═════ Testo fornito ═════

Toponimo di epoca fascista. In precedenza era il tratto iniziale della Strada pubblica di Sotto Rocca.
§~ La battaglia dell’Amba Alagi avvenne durante la guerra di Abissinia, presso il monte Amba Alagi, nell’altopiano etiope. Il 7 dicembre 1895 il presidio italiano comandato dal maggiore Pietro Toselli, composto di 2.300 uomini tra nazionali e indigeni, fu assalito da circa 30.000 abissini; nello scontro, le forze italiane furono completamente annientate.

Albarelli, contrada di
Attuale via 24 Maggio.
Il toponimo - altro nome di contrada Sedesella o Adesela - si trova nell’estimo del 1573 ed è detta anche contrada delli Albari.
Giacomo Guerini, con i fratelli, possiede «la meta di una casetta con una calchera appresso cont:a delli Albari […]»; l’altra metà è di proprietà di Donato Guerini che ha «una calchera con la meta di una casa cont:a delle Salerelle […], à sera il lago».
§~ In dialetto bresciano, Àlbera = pioppo; Albarelli suona come diminutivo. Vedi anche Sedesella.

Albàrne, le, terreno
La località è parte della zona boschiva - con i mappali 1597 e 1706 - a Sud-Ovest della cascina Brégn, nella parte montana del territorio di Marone. È in gran parte bosco, con - a Sud - una porzione di prato.

═════ Estratto del dataset ═════

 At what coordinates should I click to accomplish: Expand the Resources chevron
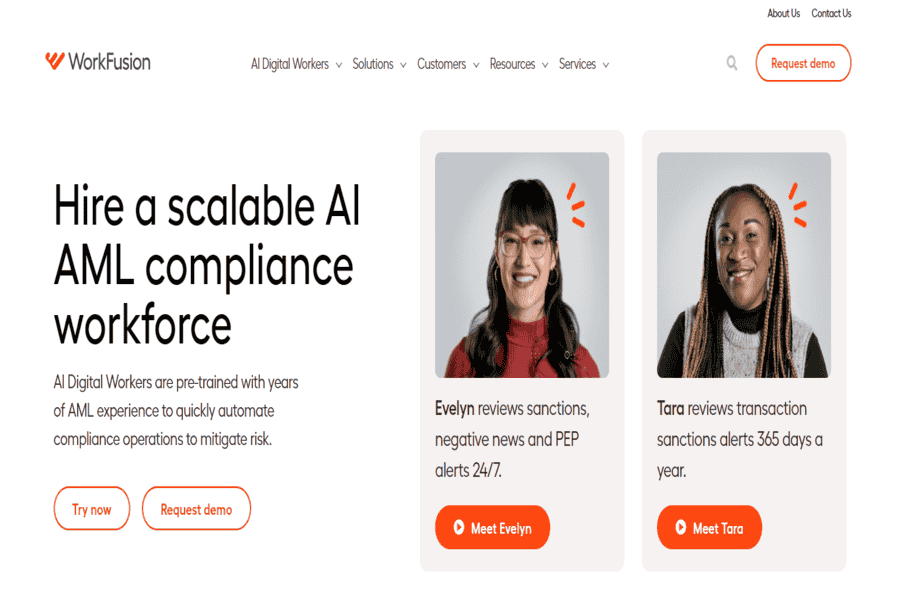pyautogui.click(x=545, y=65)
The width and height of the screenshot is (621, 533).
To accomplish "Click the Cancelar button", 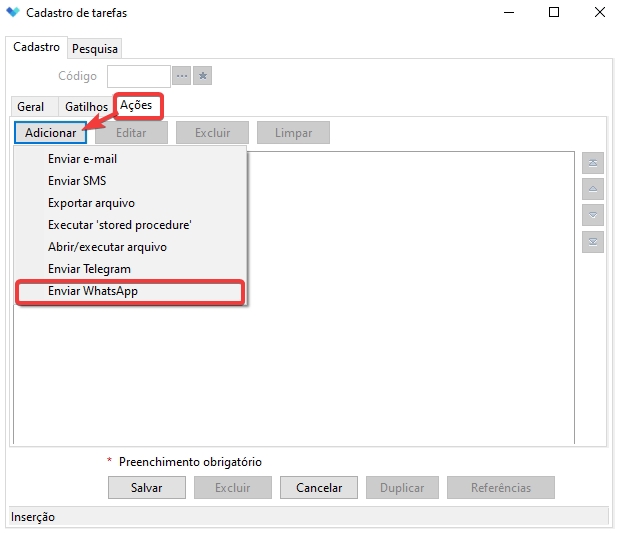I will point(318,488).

═════

### Compiti
a. Secondo il testo sui toponimi, da quanti abissini fu assalito il presidio italiano il 7 dicembre 1895?
b. Trascrivi dal testo sui toponimi il passo che va da "Toponimo di epoca" fino a "furono completamente annientate." compreso.
c. Traduci in inglese questa frase del testo sui toponimi: "La località è parte della zona boschiva - con i mappali 1597 e 1706 - a Sud-Ovest della cascina Brégn, nella parte montana del territorio di Marone."
Le righe costituiscono un materiale a sé, distinto dal testo.

### Risposte
a. Da circa 30.000 abissini.

b.
Toponimo di epoca fascista. In precedenza era il tratto iniziale della Strada pubblica di Sotto Rocca.
§~ La battaglia dell’Amba Alagi avvenne durante la guerra di Abissinia, presso il monte Amba Alagi, nell’altopiano etiope. Il 7 dicembre 1895 il presidio italiano comandato dal maggiore Pietro Toselli, composto di 2.300 uomini tra nazionali e indigeni, fu assalito da circa 30.000 abissini; nello scontro, le forze italiane furono completamente annientate.

c. The locality is part of the wooded area (with parcels 1597 and 1706) southwest of the Brégn farmstead, in the mountainous part of the territory of Marone.